後來破四舊,破除迷信,慢慢的配陰婚就退出了我們這裡的歷史舞臺,不過近年來慢慢的這種風俗又興起,這個世界上,有人買就有人賣,漸漸的配陰婚,成了一種交易,有專門盜屍體的賊,以賣屍體牟取暴利,其實那不是現在纔有的,我們那個時候,也有專門盜屍體的賊,這些人盜屍體,也盜墓,所以那個時候,大家都痛恨盜墓賊。

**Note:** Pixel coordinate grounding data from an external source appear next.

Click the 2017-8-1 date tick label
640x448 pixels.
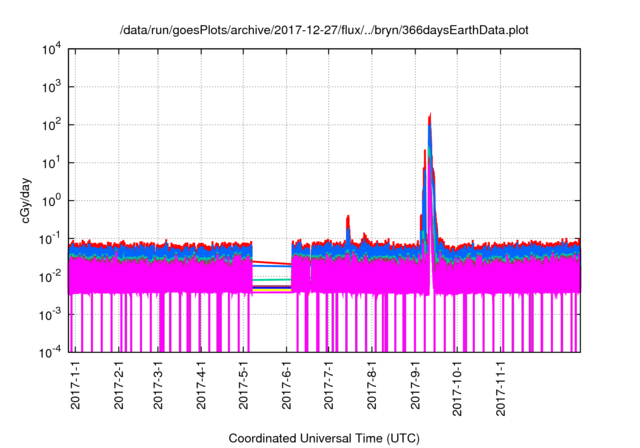tap(373, 386)
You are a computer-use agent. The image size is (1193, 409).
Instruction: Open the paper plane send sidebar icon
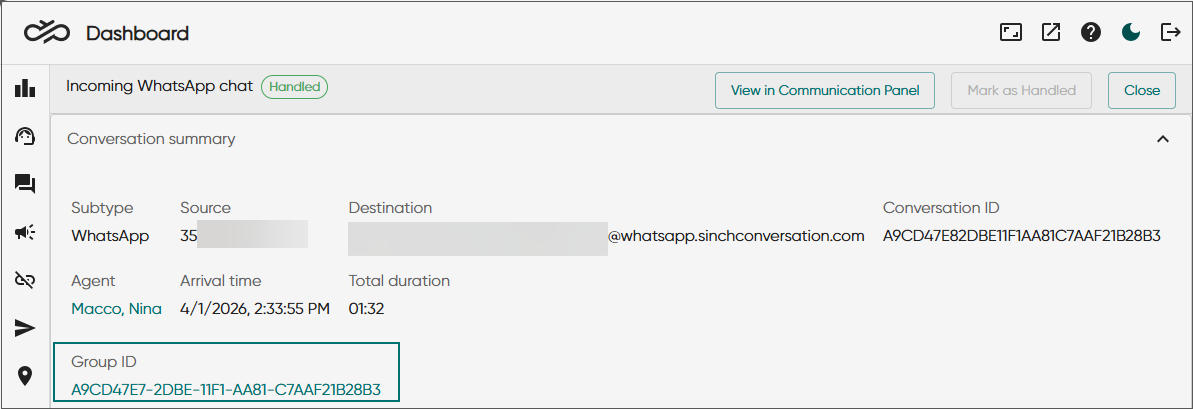25,328
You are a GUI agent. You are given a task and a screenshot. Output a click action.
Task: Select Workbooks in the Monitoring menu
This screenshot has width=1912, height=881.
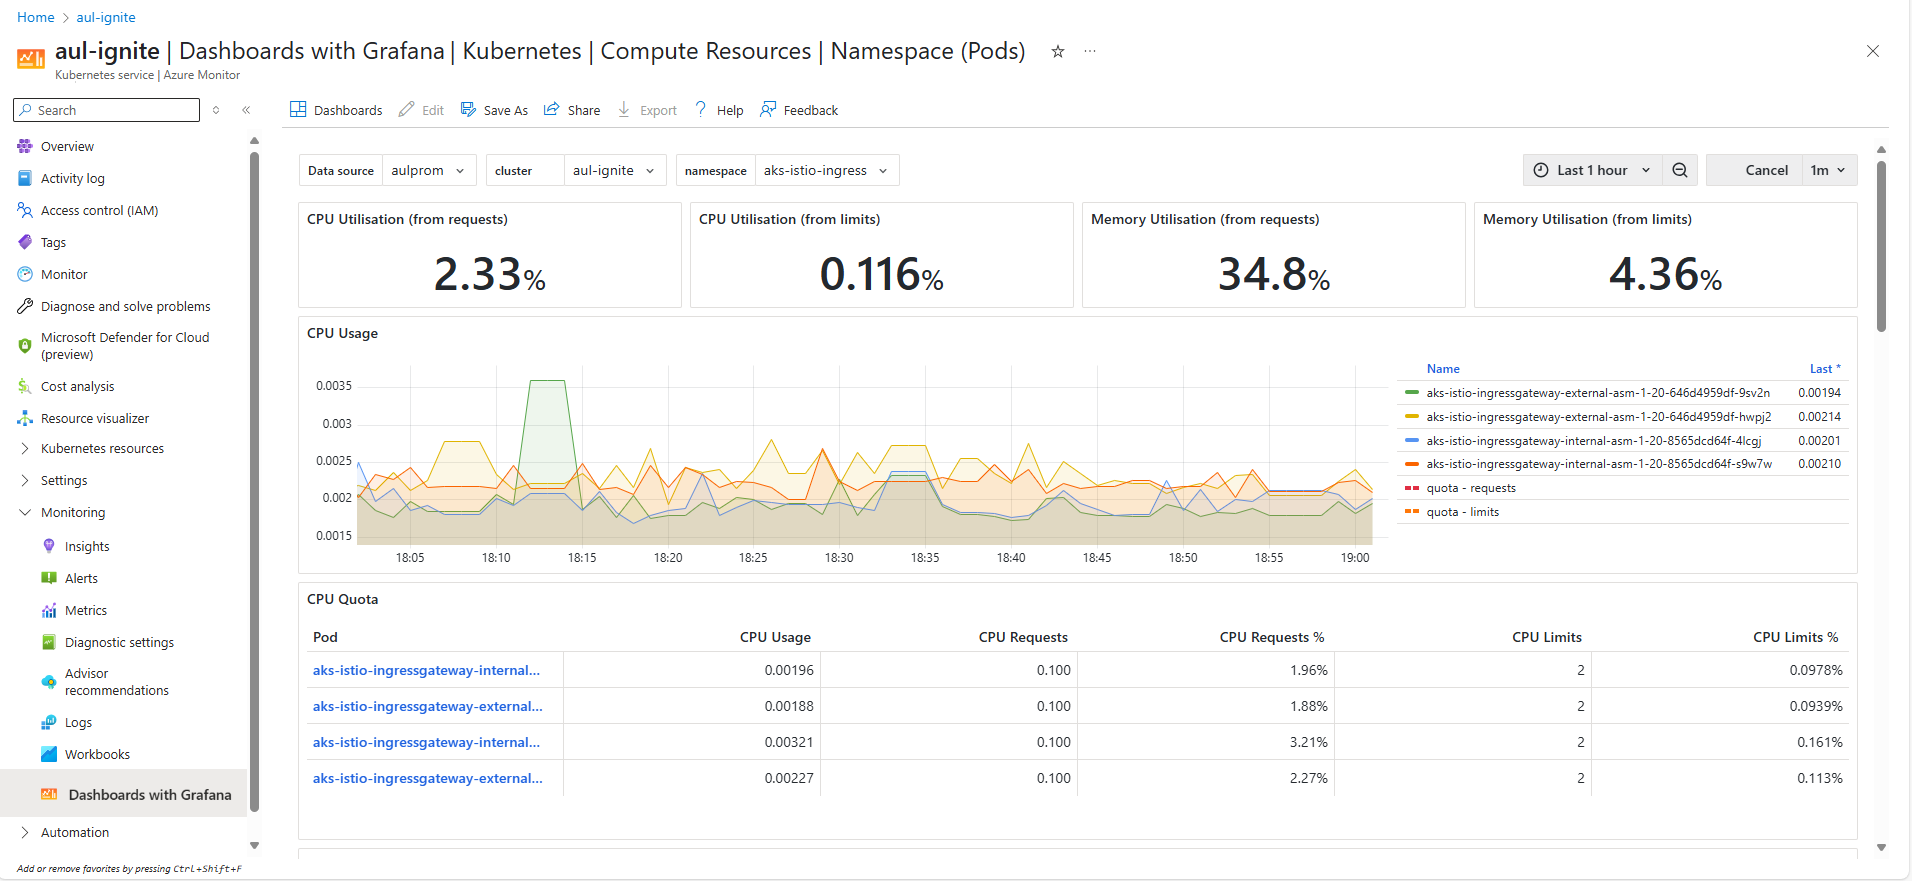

趙大爺從回憶中回過神來,對我們說:“哎呀,大家不知道,那一頓我可叫揍慘了,他們揍完了我,又把殭屍重新裝殮起來,從他們的言語中,我聽出來了,那個紅棺材裡的人是他們的先人。收拾完了之後,他們就把我提着,拽到了門外邊,然後找了根木棍子,把我車上拉的瓦盆,砸了一個乾乾淨淨,砸瓦盆的時候,我都心疼死了,這瓦盆都是在咱山東老家拉來的,到這裡不容易,眼看這一趟,就白費心血了。事情還遠沒有完,這些人砸完瓦盆,然後把我扔到盆叉上,這些盆叉有的還很鋒利,我在上面一股鑽心的疼,可是不敢動,一動更是疼的要命,我躺在自己的排車上,在上面低聲呻吟着,我不敢高聲的呻吟,因爲只要我的聲音一大,就會惹來一陣拳打腳踢。
這些人拉着我的排車就走,也不管路的顛簸,就那樣一直往前走,當時我就覺的再這樣下去非死了不可,天已經黃昏了,排車在泥濘的路上走着,忽然陷進一條溝裡,這些人使勁的一推車,我不由自主的哀嚎一聲。
忽然有一個洪亮的聲音說道:“衆位施主,車上的這個是什麼人?你們這個樣子會把車上的人給折磨死的。”
“折磨死就折磨死,這個盜屍體的賊,死了正好。”
那些人當中,有人義憤填膺的說,我這時朝那個洪亮的聲音望過去,仔細的一看,這個人是個道長,頭髮、眉毛、鬍子都白了,可是這個道士雖然鬚髮皆白,但是麪皮卻像嬰兒的皮膚一樣,臉上沒有皺紋,眼睛顯的格外有精神,頭上束髮,插着一根竹簪,身上穿着一身赭黃色的道袍,身後揹着一把寶劍,真是如同仙人一樣。
抓我的這些人,七嘴八舌的說着,大有要把我就這樣活活折磨死的樣子,這時那個道士說道:“你們這些人此言差矣,你們怎麼就知道他就是偷屍賊?”
那個年長一點的人說道:“道長,我們這些人不會平白無故的誣賴這個人的,我們發現這個人的時候,這個人正在那裡睡覺,我們進屋裡一看,我姑奶奶的那個棺材,棺材蓋已經到了三尺多遠的地方,棺材裡空空如也,我們趕緊找我姑奶奶的屍首,沒有想到姑奶奶的屍首,已經到了屋子的另一邊了,只見他老人家身上被五花大綁,脖子都被勒斷了了,那真是慘不忍睹,我姑奶奶本來就是一個橫死之人,沒想到死後還被這個賊開棺偷屍,我們這些後輩,感到對不起她老人家。”
我一聽趕緊想辯解,可是嘴裡有東西,根本說不出話來,只能在那裡使勁的搖頭嗯嗯着,我希望那個道長能給我主持公道。”